The Lasker Awards, among the nation's most prestigious prizes in medicine, were awarded to a Scottish veterinarian who developed the drug propofol; two scientists who discovered the hidden influence of histones; and a researcher who, in addition to doing groundbreaking work in RNA biology, paved the way for a new generation of female scientists. The awards are sometimes called the "American Nobels" because 87 of the recipients have gone on to win the Nobel Prize.

Dr. John B. Glen

He developed the drug propofol, now a widely used anesthetic that has transformed surgery. Glen is only the second veterinarian to win a Lasker in 73 years, the foundation said. A pharmaceutical career was an unlikely path for Glen, but he had been interested in anesthesia for years, teaching the subject at Glasgow University's veterinary school. "I was anesthetizing dogs, cats, horses — whatever animals came around," he said. Once he used anesthesia on a pelican to fix its beak.

Joan Argetsinger Steitz

She became a champion of women in her field and trained nearly 200 future scientists. "When I started out being excited by science — but seeing that there weren't any women scientists — I thought I had no prospects whatsoever," she said. More than four decades later, Steitz has her own lab at Yale University and her work has led to breakthroughs in the understanding of RNA, a type of molecule that carries out many tasks in the cell, such as helping to read the information in our genes. One of her biggest discoveries was particles made up of RNA molecules and proteins, known as small nuclear ribonucleoproteins, or snRNPs, which led to an entire new field of research.
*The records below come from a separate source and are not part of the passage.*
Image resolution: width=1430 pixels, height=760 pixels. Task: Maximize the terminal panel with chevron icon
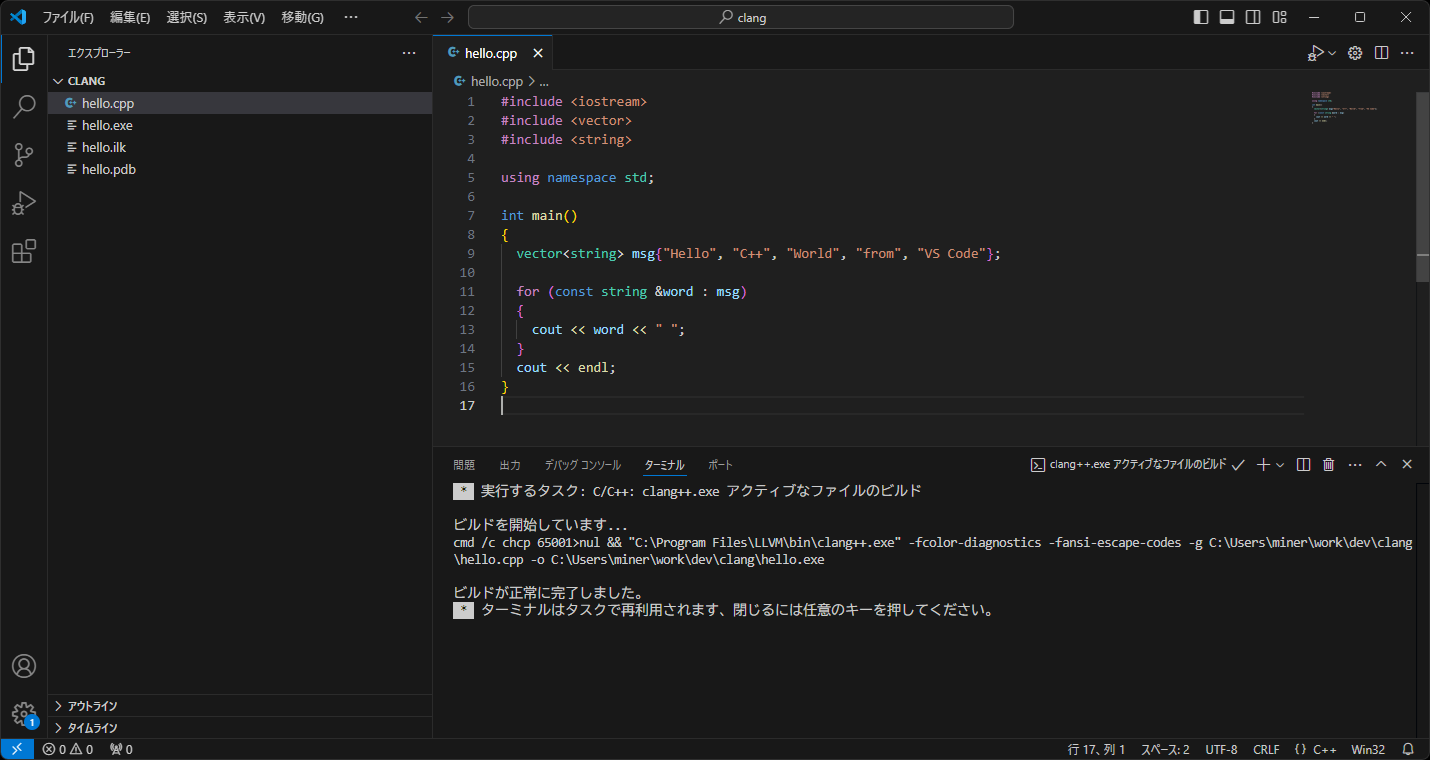coord(1381,463)
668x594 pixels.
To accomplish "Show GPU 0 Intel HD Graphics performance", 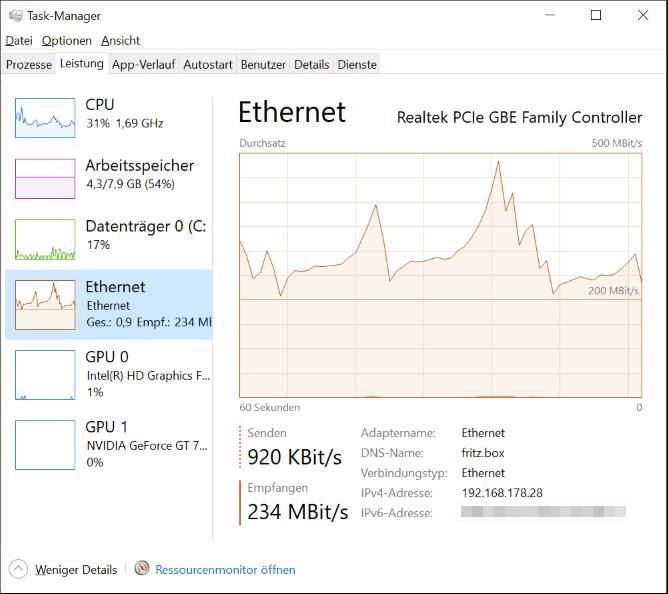I will [110, 373].
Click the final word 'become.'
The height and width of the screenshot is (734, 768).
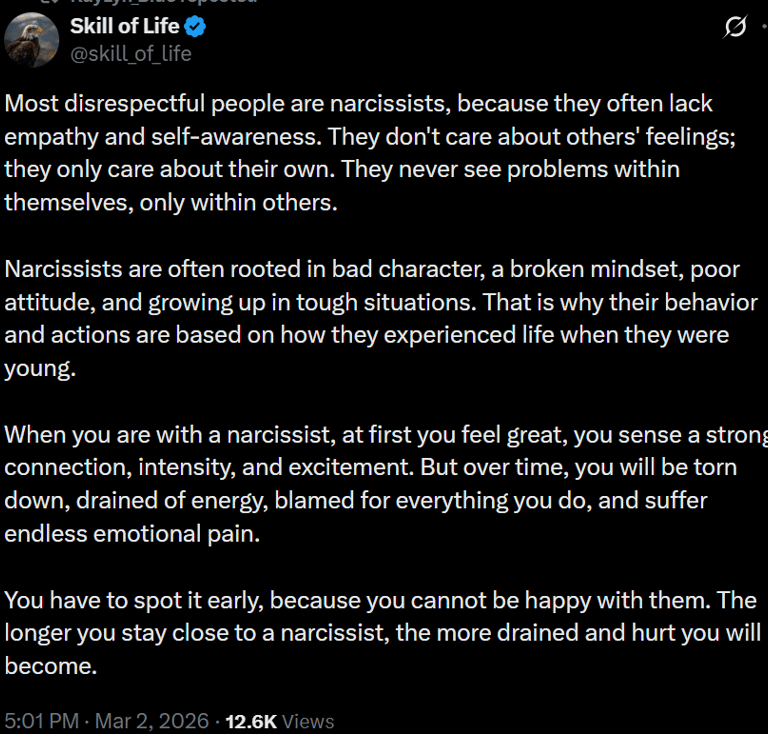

C. David Allis and Michael Grunstein

From opposite ends of the country, Allis at the Rockefeller University in New York and Grunstein at the University of California, Los Angeles, pioneered work that elevated the importance of histones, proteins in chromosomes that had been seen as little more than DNA spools, part of the basic machinery of the cell. They discovered that, in fact, histones play a crucial role in turning genes on and off. The implications for their discoveries are profound. "Mistakes in setting this up seem to be very clearly causing cancer," Allis said.